A new study suggests that disclosing employee performance rankings and peer compensation may unintentionally fuel pay demands among top performers — while discouraging lower-ranked employees from negotiating better wages.
Published in the Journal of Business Ethics, the research introduces the concept of “standard-based entitlement,” showing that workers’ salary expectations are shaped not just by how others are paid, but by their proximity to meaningful benchmarks—such as the top rank in a performance review.
The findings raise ethical and practical questions for HR professionals and employers implementing pay transparency policies, particularly as legislative and cultural pressures drive greater openness around compensation.
Top performers feel more entitled – others withdraw
“Employees closer to the top of a ranking feel more entitled to higher compensation, especially when they know what others are earning,” said Boris Maciejovsky, lead author and professor at the University of California, Riverside.
The study included four experiments involving more than 800 participants, ranging from full-time professionals to recent graduates. It found a consistent pattern: individuals near the top of a performance distribution were more likely to request substantial raises, especially when aware that peers in similar positions had done the same.
Conversely, those ranked near the bottom were less likely to ask for more—even when their peers made aggressive salary requests.
This dynamic, the researchers argue, could reinforce existing inequities within organizations, particularly if compensation expectations are shaped more by relative standing than objective contributions.
Peer comparisons intensify salary demands
In one experiment, participants were told they ranked #3 out of 500 employees and that a similarly ranked colleague received a 20% raise. When asked what raise they would demand in a job negotiation, those ranked higher requested significantly more than lower-ranked peers given the same peer benchmark.
The researchers found that this effect intensified when high-ranked participants were told a peer had made a large salary request, suggesting that relative comparison—not just objective performance—is a powerful driver of compensation expectations.
“Peer requests act as benchmarks,” said Maciejovsky. “Especially near the top, they legitimize and amplify feelings of deservingness.”
Entitlement drives the relationship
The psychological mechanism behind these effects, the study found, is entitlement.
Participants who believed they ranked highly reported stronger feelings of deserving a raise—even when the ranking was fictitious or only subtly different from others. These feelings, in turn, predicted their compensation requests.
A final experiment showed that this sense of entitlement was stronger when participants were positioned just ahead of a peer, rather than just behind. Being narrowly in front in a ranking seemed to reinforce the belief that one deserved more.
Implications for HR and compensation strategy
The findings pose challenges for employers navigating increasing calls for pay transparency. While openness around pay has been shown to reduce discrimination and improve equity, this study indicates that the effects are not uniform across employee groups.
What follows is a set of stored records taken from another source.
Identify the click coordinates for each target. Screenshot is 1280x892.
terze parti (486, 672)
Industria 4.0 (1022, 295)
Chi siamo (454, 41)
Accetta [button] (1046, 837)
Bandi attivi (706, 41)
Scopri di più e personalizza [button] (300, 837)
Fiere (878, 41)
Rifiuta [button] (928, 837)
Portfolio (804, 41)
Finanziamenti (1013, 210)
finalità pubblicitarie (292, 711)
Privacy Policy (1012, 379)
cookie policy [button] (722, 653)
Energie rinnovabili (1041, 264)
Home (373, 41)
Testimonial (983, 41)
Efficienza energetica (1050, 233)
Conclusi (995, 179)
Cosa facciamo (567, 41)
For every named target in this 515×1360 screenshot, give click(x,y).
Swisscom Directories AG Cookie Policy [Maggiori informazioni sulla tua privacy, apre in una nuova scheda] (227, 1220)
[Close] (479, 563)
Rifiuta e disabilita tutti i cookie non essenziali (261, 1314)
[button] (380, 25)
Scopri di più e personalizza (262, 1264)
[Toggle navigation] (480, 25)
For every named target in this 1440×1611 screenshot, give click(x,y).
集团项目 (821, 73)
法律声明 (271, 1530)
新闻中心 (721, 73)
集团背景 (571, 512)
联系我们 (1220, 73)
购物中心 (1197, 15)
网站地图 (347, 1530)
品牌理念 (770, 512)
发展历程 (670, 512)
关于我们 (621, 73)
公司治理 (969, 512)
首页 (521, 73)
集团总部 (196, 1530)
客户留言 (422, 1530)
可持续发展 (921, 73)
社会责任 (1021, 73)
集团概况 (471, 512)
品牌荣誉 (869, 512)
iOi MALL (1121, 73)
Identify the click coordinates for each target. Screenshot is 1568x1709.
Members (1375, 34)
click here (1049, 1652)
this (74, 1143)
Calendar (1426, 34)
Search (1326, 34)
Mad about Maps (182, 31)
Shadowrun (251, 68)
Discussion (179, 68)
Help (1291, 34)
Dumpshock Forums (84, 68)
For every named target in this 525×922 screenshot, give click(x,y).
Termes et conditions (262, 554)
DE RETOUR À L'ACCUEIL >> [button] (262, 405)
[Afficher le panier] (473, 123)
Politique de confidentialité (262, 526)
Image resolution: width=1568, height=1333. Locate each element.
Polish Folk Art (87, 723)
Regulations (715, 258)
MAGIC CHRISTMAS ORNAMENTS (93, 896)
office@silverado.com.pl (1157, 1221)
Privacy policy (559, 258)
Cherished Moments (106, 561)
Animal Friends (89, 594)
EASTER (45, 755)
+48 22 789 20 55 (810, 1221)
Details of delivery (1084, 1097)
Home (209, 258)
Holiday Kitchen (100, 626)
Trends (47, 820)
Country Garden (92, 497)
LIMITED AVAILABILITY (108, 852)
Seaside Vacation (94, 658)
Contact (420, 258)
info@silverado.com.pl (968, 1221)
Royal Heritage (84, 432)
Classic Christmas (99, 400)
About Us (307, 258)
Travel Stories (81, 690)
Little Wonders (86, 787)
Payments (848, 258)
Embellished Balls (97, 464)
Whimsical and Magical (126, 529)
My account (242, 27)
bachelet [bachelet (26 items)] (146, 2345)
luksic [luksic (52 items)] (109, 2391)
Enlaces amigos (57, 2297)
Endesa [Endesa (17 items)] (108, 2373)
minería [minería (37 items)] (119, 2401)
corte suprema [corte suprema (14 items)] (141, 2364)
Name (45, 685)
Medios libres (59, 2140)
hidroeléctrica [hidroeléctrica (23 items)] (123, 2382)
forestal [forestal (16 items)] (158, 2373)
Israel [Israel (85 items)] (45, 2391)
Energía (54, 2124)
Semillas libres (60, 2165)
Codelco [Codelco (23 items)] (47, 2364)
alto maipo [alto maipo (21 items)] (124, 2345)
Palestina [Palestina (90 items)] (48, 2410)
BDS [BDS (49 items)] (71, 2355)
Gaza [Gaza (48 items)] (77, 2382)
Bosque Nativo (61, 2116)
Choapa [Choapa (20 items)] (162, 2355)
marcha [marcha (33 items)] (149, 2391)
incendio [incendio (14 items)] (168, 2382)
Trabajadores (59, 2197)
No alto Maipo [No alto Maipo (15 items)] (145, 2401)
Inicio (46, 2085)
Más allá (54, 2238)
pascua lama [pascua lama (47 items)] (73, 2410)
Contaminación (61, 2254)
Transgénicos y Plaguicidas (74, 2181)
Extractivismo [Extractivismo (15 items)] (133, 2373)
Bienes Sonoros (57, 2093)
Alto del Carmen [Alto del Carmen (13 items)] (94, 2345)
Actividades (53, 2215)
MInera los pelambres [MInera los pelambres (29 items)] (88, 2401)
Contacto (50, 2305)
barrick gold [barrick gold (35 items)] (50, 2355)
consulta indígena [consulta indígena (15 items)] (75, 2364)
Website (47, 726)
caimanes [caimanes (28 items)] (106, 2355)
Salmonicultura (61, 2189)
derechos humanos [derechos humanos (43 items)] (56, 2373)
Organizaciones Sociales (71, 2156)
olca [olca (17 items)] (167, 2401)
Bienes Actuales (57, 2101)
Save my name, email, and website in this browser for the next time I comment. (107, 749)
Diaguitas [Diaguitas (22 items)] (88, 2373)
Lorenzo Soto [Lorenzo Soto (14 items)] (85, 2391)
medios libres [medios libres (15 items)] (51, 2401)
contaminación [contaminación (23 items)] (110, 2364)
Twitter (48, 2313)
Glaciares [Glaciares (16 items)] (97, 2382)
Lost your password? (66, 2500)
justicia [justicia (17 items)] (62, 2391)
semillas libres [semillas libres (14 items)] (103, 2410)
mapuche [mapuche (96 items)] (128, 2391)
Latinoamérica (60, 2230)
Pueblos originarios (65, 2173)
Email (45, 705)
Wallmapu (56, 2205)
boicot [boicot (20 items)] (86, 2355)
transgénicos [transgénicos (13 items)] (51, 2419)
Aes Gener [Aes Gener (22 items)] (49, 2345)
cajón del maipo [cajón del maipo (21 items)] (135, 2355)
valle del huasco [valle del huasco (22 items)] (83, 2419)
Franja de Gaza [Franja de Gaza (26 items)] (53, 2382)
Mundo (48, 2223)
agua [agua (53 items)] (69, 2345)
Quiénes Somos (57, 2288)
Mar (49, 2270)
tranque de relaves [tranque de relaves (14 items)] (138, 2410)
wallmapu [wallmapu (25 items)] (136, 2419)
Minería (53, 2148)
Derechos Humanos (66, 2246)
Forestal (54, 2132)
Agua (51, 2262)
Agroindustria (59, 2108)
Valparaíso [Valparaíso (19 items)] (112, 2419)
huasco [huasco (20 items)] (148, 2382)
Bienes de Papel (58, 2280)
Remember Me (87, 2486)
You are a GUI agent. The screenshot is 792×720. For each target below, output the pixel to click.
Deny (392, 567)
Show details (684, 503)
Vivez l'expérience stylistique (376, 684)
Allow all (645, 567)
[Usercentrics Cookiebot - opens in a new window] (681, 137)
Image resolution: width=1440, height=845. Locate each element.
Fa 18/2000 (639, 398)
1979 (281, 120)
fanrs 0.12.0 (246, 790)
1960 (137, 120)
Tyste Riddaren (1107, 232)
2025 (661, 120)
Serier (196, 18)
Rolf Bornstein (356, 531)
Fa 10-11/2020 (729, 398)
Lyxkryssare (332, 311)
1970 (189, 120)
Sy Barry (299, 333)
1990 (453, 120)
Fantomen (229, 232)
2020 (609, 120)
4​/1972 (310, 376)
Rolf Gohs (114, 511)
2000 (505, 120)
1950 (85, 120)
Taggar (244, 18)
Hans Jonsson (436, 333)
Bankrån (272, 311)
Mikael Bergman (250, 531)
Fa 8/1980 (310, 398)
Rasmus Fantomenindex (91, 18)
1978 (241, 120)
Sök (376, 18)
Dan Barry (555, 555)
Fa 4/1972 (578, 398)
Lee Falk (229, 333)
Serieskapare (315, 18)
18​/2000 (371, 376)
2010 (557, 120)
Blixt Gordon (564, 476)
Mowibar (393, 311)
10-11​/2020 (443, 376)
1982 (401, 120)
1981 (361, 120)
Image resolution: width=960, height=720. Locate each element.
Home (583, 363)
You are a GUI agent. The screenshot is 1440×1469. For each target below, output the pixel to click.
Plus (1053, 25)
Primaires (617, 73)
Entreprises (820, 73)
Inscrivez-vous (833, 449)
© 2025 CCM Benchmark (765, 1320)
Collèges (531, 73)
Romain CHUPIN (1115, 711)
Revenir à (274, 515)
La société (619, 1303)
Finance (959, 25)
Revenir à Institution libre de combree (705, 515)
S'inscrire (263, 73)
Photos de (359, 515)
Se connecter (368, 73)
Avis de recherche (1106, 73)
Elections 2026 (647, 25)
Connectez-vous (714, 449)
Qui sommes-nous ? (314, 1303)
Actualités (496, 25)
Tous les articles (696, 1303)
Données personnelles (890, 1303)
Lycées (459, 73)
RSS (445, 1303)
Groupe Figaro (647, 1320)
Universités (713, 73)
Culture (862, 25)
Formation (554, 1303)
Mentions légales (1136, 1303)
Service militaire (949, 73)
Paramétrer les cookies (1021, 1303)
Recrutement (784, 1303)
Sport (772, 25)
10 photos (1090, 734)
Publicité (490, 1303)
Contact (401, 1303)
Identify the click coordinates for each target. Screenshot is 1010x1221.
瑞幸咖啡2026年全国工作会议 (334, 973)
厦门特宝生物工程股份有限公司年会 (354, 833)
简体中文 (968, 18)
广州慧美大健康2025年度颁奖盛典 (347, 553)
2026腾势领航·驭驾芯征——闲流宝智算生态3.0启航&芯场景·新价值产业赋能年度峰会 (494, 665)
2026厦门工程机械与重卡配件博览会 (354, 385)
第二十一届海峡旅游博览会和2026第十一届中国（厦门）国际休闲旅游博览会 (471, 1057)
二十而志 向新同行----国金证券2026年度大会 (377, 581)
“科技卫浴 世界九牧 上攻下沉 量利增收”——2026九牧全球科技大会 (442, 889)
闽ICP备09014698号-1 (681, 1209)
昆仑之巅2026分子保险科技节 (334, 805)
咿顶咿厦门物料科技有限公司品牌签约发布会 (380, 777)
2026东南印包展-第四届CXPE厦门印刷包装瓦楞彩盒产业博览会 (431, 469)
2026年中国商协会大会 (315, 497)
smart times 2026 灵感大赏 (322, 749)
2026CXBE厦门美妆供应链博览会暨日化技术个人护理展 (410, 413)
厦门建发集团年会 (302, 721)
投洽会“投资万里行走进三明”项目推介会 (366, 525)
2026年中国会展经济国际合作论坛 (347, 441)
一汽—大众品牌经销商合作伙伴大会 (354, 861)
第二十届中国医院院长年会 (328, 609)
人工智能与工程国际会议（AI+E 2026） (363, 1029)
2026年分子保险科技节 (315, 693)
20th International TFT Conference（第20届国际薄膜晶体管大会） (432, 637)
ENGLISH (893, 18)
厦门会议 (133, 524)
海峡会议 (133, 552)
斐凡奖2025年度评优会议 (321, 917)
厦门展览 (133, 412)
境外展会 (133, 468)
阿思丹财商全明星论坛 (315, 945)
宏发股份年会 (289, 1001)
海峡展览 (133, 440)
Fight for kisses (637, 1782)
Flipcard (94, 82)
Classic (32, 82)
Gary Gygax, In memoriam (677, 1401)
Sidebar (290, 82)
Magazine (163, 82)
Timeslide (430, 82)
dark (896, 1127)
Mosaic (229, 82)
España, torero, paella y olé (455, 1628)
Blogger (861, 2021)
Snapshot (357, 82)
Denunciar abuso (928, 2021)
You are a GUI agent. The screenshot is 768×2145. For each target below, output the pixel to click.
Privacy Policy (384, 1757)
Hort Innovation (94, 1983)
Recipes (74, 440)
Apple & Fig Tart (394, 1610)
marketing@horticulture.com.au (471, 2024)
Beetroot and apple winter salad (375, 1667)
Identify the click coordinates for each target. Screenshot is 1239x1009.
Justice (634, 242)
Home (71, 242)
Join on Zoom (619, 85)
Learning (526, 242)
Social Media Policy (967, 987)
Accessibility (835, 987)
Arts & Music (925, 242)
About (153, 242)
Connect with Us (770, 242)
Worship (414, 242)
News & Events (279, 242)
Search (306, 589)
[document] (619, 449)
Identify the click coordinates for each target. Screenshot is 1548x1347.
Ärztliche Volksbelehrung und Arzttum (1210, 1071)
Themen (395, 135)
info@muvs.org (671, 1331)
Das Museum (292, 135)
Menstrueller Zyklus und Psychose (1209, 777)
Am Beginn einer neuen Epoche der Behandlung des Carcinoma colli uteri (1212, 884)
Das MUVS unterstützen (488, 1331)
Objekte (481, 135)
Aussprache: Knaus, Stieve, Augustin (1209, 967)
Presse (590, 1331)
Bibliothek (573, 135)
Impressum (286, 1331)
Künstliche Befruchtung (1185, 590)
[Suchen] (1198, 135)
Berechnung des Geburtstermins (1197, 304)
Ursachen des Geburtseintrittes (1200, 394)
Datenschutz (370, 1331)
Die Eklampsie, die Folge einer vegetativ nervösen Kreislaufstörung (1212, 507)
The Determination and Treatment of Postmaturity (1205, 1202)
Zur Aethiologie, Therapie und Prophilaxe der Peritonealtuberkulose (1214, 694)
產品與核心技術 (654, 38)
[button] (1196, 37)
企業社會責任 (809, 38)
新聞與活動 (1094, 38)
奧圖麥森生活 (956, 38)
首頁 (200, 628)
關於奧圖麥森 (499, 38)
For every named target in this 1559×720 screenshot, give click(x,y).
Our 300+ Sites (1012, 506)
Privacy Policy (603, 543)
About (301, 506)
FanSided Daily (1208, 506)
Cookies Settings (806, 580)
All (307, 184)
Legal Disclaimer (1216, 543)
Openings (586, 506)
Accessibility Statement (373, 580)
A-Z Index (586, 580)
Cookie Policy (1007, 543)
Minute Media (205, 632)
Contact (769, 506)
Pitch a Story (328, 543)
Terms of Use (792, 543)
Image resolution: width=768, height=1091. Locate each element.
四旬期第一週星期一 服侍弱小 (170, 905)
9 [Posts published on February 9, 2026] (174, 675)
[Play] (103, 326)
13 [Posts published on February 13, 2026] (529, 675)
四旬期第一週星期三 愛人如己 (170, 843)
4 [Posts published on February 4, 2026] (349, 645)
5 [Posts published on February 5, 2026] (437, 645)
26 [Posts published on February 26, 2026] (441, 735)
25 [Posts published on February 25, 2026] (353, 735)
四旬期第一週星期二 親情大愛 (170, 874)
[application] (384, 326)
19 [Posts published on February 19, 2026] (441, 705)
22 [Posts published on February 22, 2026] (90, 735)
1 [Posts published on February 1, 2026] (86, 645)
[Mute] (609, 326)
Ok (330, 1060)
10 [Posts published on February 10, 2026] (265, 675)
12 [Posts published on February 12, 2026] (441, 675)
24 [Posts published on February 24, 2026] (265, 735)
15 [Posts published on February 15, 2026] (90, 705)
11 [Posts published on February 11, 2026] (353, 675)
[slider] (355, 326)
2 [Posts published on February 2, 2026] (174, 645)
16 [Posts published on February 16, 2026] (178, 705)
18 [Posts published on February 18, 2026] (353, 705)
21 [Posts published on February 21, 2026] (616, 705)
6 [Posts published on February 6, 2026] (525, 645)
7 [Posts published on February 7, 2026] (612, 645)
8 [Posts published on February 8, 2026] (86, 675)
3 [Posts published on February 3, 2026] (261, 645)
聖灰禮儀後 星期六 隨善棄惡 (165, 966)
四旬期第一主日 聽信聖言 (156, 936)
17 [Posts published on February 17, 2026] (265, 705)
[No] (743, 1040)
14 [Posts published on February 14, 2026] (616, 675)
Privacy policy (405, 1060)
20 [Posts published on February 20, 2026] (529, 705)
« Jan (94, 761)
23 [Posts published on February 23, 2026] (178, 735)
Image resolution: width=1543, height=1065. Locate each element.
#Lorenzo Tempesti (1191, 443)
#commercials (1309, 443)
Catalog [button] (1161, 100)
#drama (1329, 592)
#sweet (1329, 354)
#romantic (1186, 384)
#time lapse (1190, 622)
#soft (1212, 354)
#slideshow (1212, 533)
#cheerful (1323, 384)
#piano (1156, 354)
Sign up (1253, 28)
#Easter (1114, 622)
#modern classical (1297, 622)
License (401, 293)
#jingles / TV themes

“Pay transparency can motivate, but it can also discourage,” said Maciejovsky. “Especially for employees who perceive themselves as underperforming or falling behind.”
For HR professionals, the study suggests a need for more nuanced approaches to disclosure. Rather than fully open systems, organizations may benefit from targeted strategies that consider how different employees respond to comparative information.
“Equity isn’t just about what’s fair on paper—it’s about what feels fair,” said Maciejovsky.
Designing ethical pay systems
The research also touches on broader ethical concerns. Ranking systems, the authors note, may unintentionally undermine cooperation and trust in the workplace, especially if tied too closely to pay. High-ranking employees may become less collaborative, while lower-ranked individuals may feel excluded or demoralized.
“Organizations must think carefully about how they present performance information,” said Maciejovsky. “Well-intentioned transparency efforts could backfire if they amplify entitlement at the top while silencing the rest.”
The study calls for HR leaders and senior management to weigh the psychological impact of ranking systems and to design compensation structures that balance fairness, motivation and morale across the entire workforce.